From the line holding "Select the cursor" to the final line below, restate each line word for word and add nothing.

------------------------------------------------------------------------

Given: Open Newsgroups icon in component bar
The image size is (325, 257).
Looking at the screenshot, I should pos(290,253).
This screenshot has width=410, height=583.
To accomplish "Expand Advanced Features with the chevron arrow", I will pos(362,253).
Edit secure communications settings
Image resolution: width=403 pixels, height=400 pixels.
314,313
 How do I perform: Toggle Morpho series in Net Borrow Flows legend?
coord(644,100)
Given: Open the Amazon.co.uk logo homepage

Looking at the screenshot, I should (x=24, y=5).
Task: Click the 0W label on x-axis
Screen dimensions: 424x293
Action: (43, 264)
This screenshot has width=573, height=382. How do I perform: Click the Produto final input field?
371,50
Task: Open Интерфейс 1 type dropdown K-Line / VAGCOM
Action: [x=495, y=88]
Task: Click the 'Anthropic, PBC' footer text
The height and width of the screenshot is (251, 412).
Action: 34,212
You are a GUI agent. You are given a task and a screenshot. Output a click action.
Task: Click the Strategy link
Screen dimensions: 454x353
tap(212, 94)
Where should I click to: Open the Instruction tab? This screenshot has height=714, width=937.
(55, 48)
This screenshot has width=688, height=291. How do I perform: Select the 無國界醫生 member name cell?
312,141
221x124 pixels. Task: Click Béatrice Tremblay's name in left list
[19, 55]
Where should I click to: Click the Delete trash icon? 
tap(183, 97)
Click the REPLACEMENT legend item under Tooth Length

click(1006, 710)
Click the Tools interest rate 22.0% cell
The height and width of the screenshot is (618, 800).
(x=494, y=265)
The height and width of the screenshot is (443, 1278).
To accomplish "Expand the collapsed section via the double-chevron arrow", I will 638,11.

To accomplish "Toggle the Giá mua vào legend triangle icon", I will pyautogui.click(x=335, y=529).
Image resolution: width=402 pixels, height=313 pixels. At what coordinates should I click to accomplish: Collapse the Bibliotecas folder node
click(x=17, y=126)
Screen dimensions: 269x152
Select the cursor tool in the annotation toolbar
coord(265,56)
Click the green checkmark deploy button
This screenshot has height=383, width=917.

------------------------------------------------------------------------

The answer>
Select the cursor tool in the annotation toolbar
coord(265,56)
Click the green checkmark deploy button
This screenshot has height=383, width=917.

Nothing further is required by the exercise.